Uses community handles (not DIDs) for easier configuration - resolved at runtime
One aggregator can post to multiple communities
Feed mappings managed in aggregator config (not per-community config)
No complex filtering logic in MVP - one feed = one community

Post Format Specification#

Post Record Structure#

{
  "$type": "social.coves.community.post.record",
  "author": "did:plc:[aggregator-did]",
  "community": "world-news.coves.social",
  "title": "{Kagi story title}",
  "content": "{formatted content - full format for MVP}",
  "embed": {
    "$type": "social.coves.embed.external",
    "external": {
      "uri": "{Kagi story URL}",
      "title": "{story title}",
      "description": "{summary excerpt - first 200 chars}",
      "thumb": "{Kagi proxy image URL from HTML}"
    }
  },
  "federatedFrom": {
    "platform": "kagi-news-rss",
    "uri": "https://kite.kagi.com/{uuid}/{category}/{id}",
    "id": "{guid}",
    "originalCreatedAt": "{pubDate from RSS}"
  },
  "contentLabels": [
    "{primary category}",
    "{subcategories}"
  ],
  "createdAt": "{current timestamp}"
}

MVP Notes:

Uses social.coves.embed.external for hot-linked images (no blob upload)
Community specified as handle (resolved to DID by post creation endpoint)
Images referenced via original Kagi proxy URLs
"Full" format only for MVP (no format variations)
Content uses Coves rich text with facets (not markdown)

Content Formatting (MVP: "Full" Format Only)#

The MVP implements a single "full" format using Coves rich text with facets:

Plain Text Structure:

{Main summary paragraph with source citations}

Highlights:
• {Bullet point 1}
• {Bullet point 2}
• ...

Perspectives:
• {Actor}: {Their perspective} (Source)
• ...

"{Notable quote}" — {Attribution}

Sources:
• {Title} - {domain}
• ...

---
📰 Story aggregated by Kagi News

Rich Text Facets Applied:

Bold (social.coves.richtext.facet#bold) on section headers: "Highlights:", "Perspectives:", "Sources:"

→ **Given data**
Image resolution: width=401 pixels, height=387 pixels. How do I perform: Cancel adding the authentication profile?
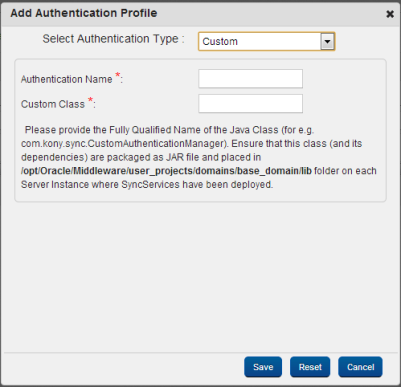tap(360, 367)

→ **Problem set**
• a. Answer these from the post format specification:
(i) How much of the summary goes into the "description" field?
(ii) What does the content use instead of markdown?
(iii) What value is given for "platform" under "federatedFrom"?
• b. In the post record structure of the given text, list every field inside the "federatedFrom" object.
The listing has no role in these tasks.

→ **Solution list**
• a.
(i) The first 200 characters.
(ii) Coves rich text with facets.
(iii) "kagi-news-rss"

• b. platform, uri, id, originalCreatedAt